2018年10月20日土曜日

20181020:技術連携の経済分析

『技術連携の経済分析 中小企業の企業間共同研究開発と産学官連携』(岡室博之:同友館)

中小企業が他の企業や大学と共同で研究開発や事業を行う構造・意思決定・効果を大規模アンケートを取得して定量分析を行った岡室先生の論文集。
自分が抱いていたイメージと分析結果との間にギャップがあって面白かった。

興味深かったトピックスをご紹介。

<中小企業の連携先:第4章>
事前イメージ:中小企業は遠方ではなく地元の企業や大学と連携する
定量分析結果:遠方でも最適なパートナーを見つけている


  • 企業と連携する場合は同じもしくは近隣の都道府県の割合が半分で、残り半分は遠隔地の企業と連携している。中小企業が連携する大学は46%が企業から遠隔地に立地している。
  • 地元でコミュニケーションを頻繁に取って交流することで、暗黙知を含む多くの知識移転が促されて、研究開発や製品化が進むと思われている。知識には粘着性があって地域に偏在することから、文科省や経産省のクラスター振興策もそのような知識を活用できるエコシステムを構築することを主目的としている。
  • しかし、最初から地元縛りでパートナーを探すと最適解につながらないケースもある。広くパートナーを探索することで、たとえ遠隔地であったとしても最適なパートナーであれば連携先に選ぶという行動ができている。
  • 11章では産学官連携とクラスターの分析を行っているが、産業クラスター計画に参加するだけでは研究開発生産性は高まらない(特許出願数と被引用数で計測)ことが報告されている。ここでも近隣地域の連携よりも遠隔地との連携の方が効果が高い結果となっていて興味深い。


<中小企業の連携先:第9章>
事前イメージ:公的補助金は技術開発を支援している
定量分析結果:共同研究開発において、技術的な成功には影響なし。商業的な成功にはマイナスの効果 


  • このパートは水野先生の著書で引用されて気になっていた部分で、この本を読むきっかけになったところ。
  • この調査では技術的成功(成果を特許・実用新案として出願したか)・商業的成功(売上増に貢献したか)を尋ねている。その結果、商業的成功は取引先との連携によって確率が高まり、大学との連携によって低下していた。
  • これは、そもそも商業的成功を目的とした連携であれば大学ではなくてバリューチェーンに関わりのあるパートナーと組むはずであり、大学と共同で行う研究開発案件は商業化には遠いテーマであろう。
  • 一方で公的補助金を受けたテーマも商業的成功にはマイナスの影響となっている。ものづくり補助金など公的補助金には「新規事業」「イノベーティブな挑戦」を促すようなものが多く、既存事業の売上アップなどは対象にできない仕組みになっている。このような補助金を使った共同研究では初めての取り組みも多いだろうから、商業的には成功しない事例も多いのは不思議ではない。
  • ただ、技術的な部分では貢献があるのではと思っていたのだが、統計的には支持されなかった。具体的な製品にするよりもさらに前の段階なのだろう。
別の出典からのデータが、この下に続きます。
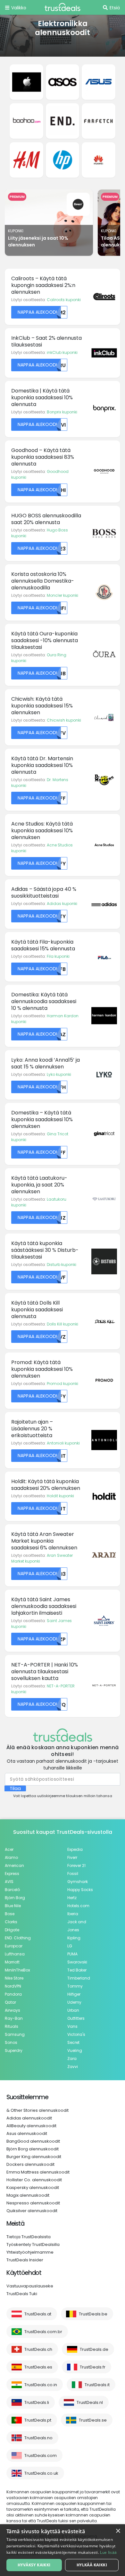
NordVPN (13, 1986)
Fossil (72, 1873)
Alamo (11, 1857)
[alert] (62, 2550)
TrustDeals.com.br (43, 2332)
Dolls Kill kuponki (62, 1324)
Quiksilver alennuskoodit (31, 2211)
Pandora (13, 1994)
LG (69, 1946)
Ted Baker (77, 1970)
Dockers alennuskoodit (30, 2164)
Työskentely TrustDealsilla (33, 2244)
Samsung (15, 2034)
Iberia (72, 1913)
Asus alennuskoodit (26, 2133)
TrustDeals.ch (38, 2349)
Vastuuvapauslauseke (29, 2286)
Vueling (74, 2050)
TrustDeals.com (40, 2455)
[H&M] (26, 159)
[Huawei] (98, 159)
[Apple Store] (26, 82)
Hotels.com (78, 1905)
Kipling (73, 1938)
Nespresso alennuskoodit (33, 2203)
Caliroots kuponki (64, 299)
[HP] (62, 159)
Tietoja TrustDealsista (28, 2237)
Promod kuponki (62, 1383)
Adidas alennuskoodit (29, 2118)
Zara (72, 2058)
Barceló (12, 1889)
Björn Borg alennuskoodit (32, 2149)
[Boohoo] (26, 120)
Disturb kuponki (61, 1264)
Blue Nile (13, 1905)
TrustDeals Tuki (21, 2294)
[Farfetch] (98, 120)
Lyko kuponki (59, 1074)
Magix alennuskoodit (27, 2195)
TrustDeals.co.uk (41, 2473)
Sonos (11, 2042)
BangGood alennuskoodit (33, 2141)
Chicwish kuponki (64, 720)
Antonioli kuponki (63, 1443)
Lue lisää (108, 2552)
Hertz (72, 1897)
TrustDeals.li (36, 2402)
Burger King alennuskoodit (33, 2157)
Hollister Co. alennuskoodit (34, 2180)
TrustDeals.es (38, 2367)
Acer (9, 1849)
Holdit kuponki (60, 1496)
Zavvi (72, 2066)
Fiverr (72, 1857)
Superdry (13, 2050)
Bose (9, 1913)
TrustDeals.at (37, 2314)
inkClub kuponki (62, 352)
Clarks (11, 1922)
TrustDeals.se (93, 2420)
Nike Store (14, 1978)
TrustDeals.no (38, 2438)
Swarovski (77, 1962)
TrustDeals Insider (24, 2260)
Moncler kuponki (62, 595)
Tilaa (15, 1788)
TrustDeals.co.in (40, 2385)
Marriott (12, 1962)
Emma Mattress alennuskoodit (38, 2172)
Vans (72, 2026)
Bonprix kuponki (62, 412)
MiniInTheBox (17, 1970)
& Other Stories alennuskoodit (37, 2110)
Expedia (75, 1849)
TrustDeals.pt (37, 2420)
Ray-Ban (14, 2018)
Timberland (78, 1978)
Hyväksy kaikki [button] (34, 2565)
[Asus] (98, 82)
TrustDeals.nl (90, 2402)
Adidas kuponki (62, 903)
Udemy (74, 2002)
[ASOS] (62, 82)
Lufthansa (15, 1954)
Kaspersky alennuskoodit (32, 2187)
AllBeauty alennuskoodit (31, 2126)
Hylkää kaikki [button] (92, 2565)
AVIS (9, 1881)
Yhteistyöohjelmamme (30, 2252)
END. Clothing (18, 1938)
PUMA (72, 1954)
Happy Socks (80, 1889)
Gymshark (77, 1881)
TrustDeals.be (93, 2314)
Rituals (11, 2026)
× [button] (117, 2531)
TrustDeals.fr (92, 2367)
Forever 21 (76, 1865)
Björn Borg (15, 1897)
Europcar (13, 1946)
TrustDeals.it (97, 2385)
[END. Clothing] (62, 120)
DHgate (12, 1930)
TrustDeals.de (94, 2349)
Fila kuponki (58, 956)
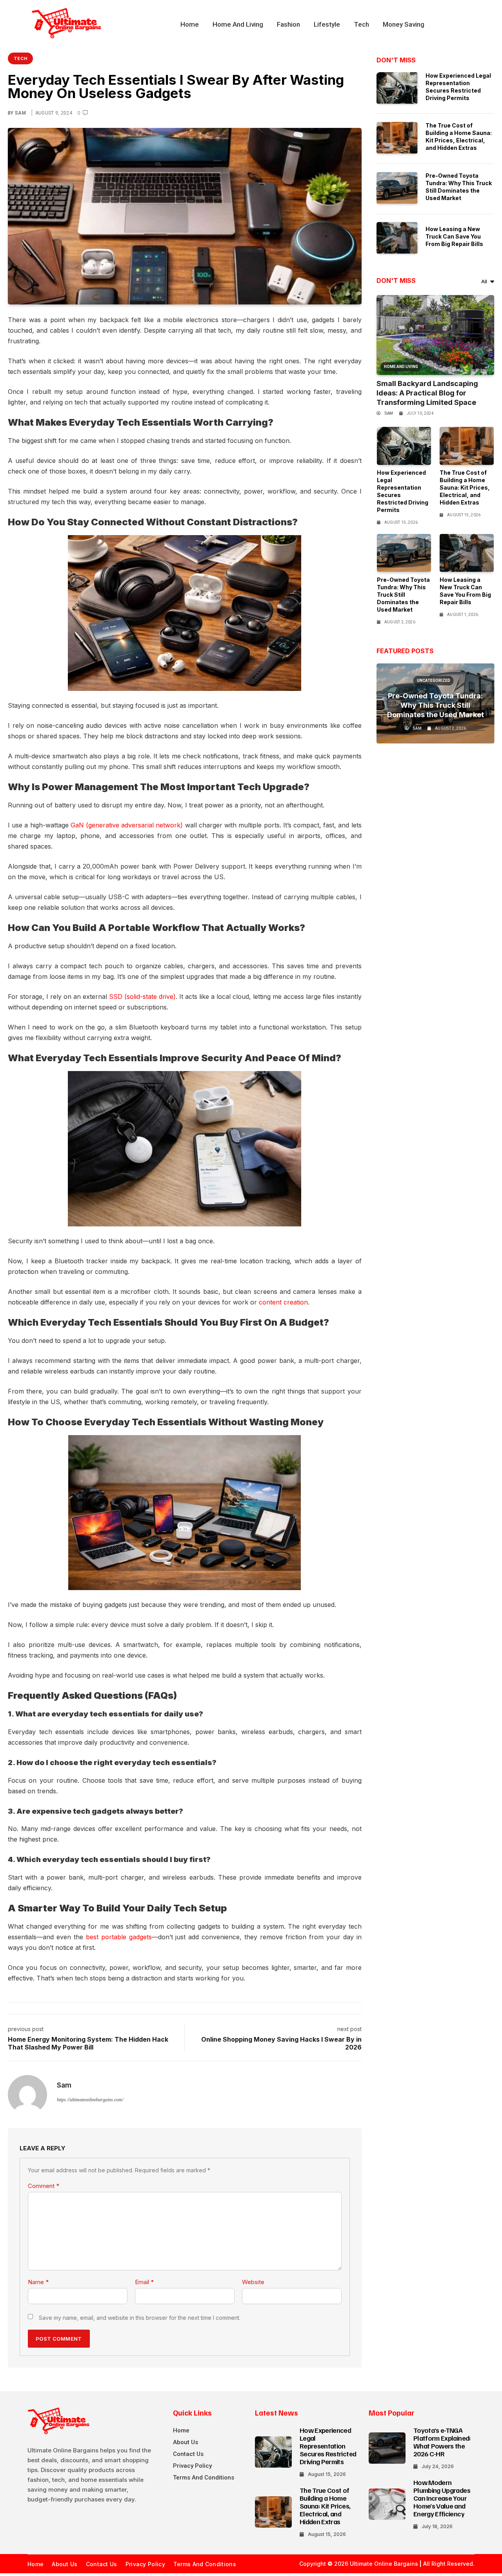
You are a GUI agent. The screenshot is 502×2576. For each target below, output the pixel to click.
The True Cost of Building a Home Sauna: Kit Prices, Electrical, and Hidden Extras (465, 487)
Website (253, 2282)
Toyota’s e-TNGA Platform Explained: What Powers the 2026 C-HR (442, 2442)
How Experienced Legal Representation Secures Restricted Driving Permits (328, 2446)
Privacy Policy (192, 2465)
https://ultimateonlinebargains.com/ (90, 2099)
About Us (185, 2442)
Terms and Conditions (203, 2477)
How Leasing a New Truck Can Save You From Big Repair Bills (454, 236)
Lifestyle (327, 24)
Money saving (403, 24)
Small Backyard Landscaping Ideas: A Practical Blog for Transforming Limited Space (427, 392)
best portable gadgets (119, 1937)
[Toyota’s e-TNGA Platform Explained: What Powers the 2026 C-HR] (387, 2448)
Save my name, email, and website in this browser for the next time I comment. (139, 2317)
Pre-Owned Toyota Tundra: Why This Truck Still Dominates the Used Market (403, 594)
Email (144, 2282)
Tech (361, 24)
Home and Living (238, 24)
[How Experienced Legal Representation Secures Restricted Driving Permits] (397, 88)
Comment (43, 2186)
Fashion (288, 24)
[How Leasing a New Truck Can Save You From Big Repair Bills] (397, 238)
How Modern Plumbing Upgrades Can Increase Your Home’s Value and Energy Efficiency (441, 2498)
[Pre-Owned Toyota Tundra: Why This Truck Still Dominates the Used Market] (397, 188)
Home (189, 24)
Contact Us (188, 2454)
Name (38, 2282)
  • 補助金には、補助金該当事業で大きな利益を出すと受けた補助金を返還しなくてはならないという仕組みがあるため「利益を出せる事業にはそもそも補助金は使われない」という特徴がある。
  • その結果、報告書を集計して財務面の効果を計測しても大半は赤字ということになる。財務指標をそのまま見ると「収益性の悪いところにお金をバラまいてる!」という批判につながりやすい。補助金の効果を定量的に知りたいと思っていたので、このパートは勉強になった。


本書は定量分析の学術書なので、データを読み慣れてないと意味不明な図表が乱舞すると感じるかもしれない。